- **RECORDED DATA**:
--------------------------------

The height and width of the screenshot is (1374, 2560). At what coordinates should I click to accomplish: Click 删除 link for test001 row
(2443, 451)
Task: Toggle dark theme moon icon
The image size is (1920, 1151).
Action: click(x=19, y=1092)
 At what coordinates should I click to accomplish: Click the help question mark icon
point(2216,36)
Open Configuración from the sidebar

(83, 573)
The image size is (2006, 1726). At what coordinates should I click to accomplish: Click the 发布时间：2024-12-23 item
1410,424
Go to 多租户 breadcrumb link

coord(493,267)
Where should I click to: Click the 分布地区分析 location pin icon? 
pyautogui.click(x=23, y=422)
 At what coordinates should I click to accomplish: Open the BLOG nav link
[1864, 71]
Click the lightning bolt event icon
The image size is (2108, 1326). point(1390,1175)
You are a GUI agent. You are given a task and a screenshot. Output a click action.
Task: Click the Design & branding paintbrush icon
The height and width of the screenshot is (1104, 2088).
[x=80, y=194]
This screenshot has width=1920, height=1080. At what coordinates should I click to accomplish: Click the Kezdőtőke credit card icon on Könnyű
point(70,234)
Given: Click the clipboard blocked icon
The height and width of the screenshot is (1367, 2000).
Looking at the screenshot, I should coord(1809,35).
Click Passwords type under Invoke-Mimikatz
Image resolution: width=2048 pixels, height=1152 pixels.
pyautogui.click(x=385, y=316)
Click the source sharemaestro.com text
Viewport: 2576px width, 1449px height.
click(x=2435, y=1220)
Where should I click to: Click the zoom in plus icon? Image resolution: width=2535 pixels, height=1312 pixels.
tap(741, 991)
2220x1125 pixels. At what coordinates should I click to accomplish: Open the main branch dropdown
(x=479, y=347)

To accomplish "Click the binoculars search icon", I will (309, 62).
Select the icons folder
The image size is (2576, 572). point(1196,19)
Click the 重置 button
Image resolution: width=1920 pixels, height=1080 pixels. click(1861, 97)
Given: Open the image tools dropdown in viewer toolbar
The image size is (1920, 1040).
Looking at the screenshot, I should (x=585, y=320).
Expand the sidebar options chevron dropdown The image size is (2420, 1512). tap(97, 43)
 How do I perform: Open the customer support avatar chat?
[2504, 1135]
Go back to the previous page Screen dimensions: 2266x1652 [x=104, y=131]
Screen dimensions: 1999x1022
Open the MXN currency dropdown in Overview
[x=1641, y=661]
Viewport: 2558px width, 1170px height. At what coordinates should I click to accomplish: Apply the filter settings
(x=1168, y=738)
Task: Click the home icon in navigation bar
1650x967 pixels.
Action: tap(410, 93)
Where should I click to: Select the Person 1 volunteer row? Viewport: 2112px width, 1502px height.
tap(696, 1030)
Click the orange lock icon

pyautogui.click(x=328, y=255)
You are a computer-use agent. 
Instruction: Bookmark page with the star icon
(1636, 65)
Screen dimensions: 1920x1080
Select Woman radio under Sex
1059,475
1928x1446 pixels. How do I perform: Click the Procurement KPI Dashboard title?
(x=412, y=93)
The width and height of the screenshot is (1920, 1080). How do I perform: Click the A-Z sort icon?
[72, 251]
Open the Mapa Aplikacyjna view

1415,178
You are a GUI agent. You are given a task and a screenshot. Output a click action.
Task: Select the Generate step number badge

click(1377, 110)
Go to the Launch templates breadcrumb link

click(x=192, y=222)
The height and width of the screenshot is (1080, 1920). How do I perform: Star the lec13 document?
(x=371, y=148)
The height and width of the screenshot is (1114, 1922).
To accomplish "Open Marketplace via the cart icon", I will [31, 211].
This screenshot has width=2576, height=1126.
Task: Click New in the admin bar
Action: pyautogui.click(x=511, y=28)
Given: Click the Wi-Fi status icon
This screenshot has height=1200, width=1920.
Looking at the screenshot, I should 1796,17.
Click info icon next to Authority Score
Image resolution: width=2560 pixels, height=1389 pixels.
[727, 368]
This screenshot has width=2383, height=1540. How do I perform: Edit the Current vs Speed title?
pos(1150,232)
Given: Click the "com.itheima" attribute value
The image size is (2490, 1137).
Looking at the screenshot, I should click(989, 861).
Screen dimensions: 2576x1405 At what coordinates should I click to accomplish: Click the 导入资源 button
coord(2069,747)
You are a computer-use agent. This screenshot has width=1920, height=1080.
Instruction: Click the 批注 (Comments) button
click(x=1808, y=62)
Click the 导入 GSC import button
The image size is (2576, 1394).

--------------------------------

- **WHAT THE TASK ASKS**:
Every entry above should be duplicated exactly.

- **EXERCISE RESULT**:
The height and width of the screenshot is (1374, 2560). At what coordinates should I click to accomplish: Click 删除 link for test001 row
(2443, 451)
Task: Toggle dark theme moon icon
The image size is (1920, 1151).
Action: click(x=19, y=1092)
 At what coordinates should I click to accomplish: Click the help question mark icon
point(2216,36)
Open Configuración from the sidebar

(83, 573)
The image size is (2006, 1726). At what coordinates should I click to accomplish: Click the 发布时间：2024-12-23 item
1410,424
Go to 多租户 breadcrumb link

coord(493,267)
Where should I click to: Click the 分布地区分析 location pin icon? 
pyautogui.click(x=23, y=422)
 At what coordinates should I click to accomplish: Open the BLOG nav link
[1864, 71]
Click the lightning bolt event icon
The image size is (2108, 1326). point(1390,1175)
You are a GUI agent. You are given a task and a screenshot. Output a click action.
Task: Click the Design & branding paintbrush icon
The height and width of the screenshot is (1104, 2088).
[x=80, y=194]
This screenshot has width=1920, height=1080. At what coordinates should I click to accomplish: Click the Kezdőtőke credit card icon on Könnyű
point(70,234)
Given: Click the clipboard blocked icon
The height and width of the screenshot is (1367, 2000).
Looking at the screenshot, I should coord(1809,35).
Click Passwords type under Invoke-Mimikatz
Image resolution: width=2048 pixels, height=1152 pixels.
pyautogui.click(x=385, y=316)
Click the source sharemaestro.com text
Viewport: 2576px width, 1449px height.
click(x=2435, y=1220)
Where should I click to: Click the zoom in plus icon? Image resolution: width=2535 pixels, height=1312 pixels.
tap(741, 991)
2220x1125 pixels. At what coordinates should I click to accomplish: Open the main branch dropdown
(x=479, y=347)

To accomplish "Click the binoculars search icon", I will (309, 62).
Select the icons folder
The image size is (2576, 572). point(1196,19)
Click the 重置 button
Image resolution: width=1920 pixels, height=1080 pixels. click(1861, 97)
Given: Open the image tools dropdown in viewer toolbar
The image size is (1920, 1040).
Looking at the screenshot, I should (x=585, y=320).
Expand the sidebar options chevron dropdown The image size is (2420, 1512). tap(97, 43)
 How do I perform: Open the customer support avatar chat?
[2504, 1135]
Go back to the previous page Screen dimensions: 2266x1652 [x=104, y=131]
Screen dimensions: 1999x1022
Open the MXN currency dropdown in Overview
[x=1641, y=661]
Viewport: 2558px width, 1170px height. At what coordinates should I click to accomplish: Apply the filter settings
(x=1168, y=738)
Task: Click the home icon in navigation bar
1650x967 pixels.
Action: tap(410, 93)
Where should I click to: Select the Person 1 volunteer row? Viewport: 2112px width, 1502px height.
tap(696, 1030)
Click the orange lock icon

pyautogui.click(x=328, y=255)
You are a computer-use agent. 
Instruction: Bookmark page with the star icon
(1636, 65)
Screen dimensions: 1920x1080
Select Woman radio under Sex
1059,475
1928x1446 pixels. How do I perform: Click the Procurement KPI Dashboard title?
(x=412, y=93)
The width and height of the screenshot is (1920, 1080). How do I perform: Click the A-Z sort icon?
[72, 251]
Open the Mapa Aplikacyjna view

1415,178
You are a GUI agent. You are given a task and a screenshot. Output a click action.
Task: Select the Generate step number badge

click(1377, 110)
Go to the Launch templates breadcrumb link

click(x=192, y=222)
The height and width of the screenshot is (1080, 1920). How do I perform: Star the lec13 document?
(x=371, y=148)
The height and width of the screenshot is (1114, 1922).
To accomplish "Open Marketplace via the cart icon", I will [31, 211].
This screenshot has width=2576, height=1126.
Task: Click New in the admin bar
Action: pyautogui.click(x=511, y=28)
Given: Click the Wi-Fi status icon
This screenshot has height=1200, width=1920.
Looking at the screenshot, I should 1796,17.
Click info icon next to Authority Score
Image resolution: width=2560 pixels, height=1389 pixels.
[727, 368]
This screenshot has width=2383, height=1540. How do I perform: Edit the Current vs Speed title?
pos(1150,232)
Given: Click the "com.itheima" attribute value
The image size is (2490, 1137).
Looking at the screenshot, I should click(989, 861).
Screen dimensions: 2576x1405 At what coordinates should I click to accomplish: Click the 导入资源 button
coord(2069,747)
You are a computer-use agent. This screenshot has width=1920, height=1080.
Instruction: Click the 批注 (Comments) button
click(x=1808, y=62)
Click the 导入 GSC import button
The image size is (2576, 1394).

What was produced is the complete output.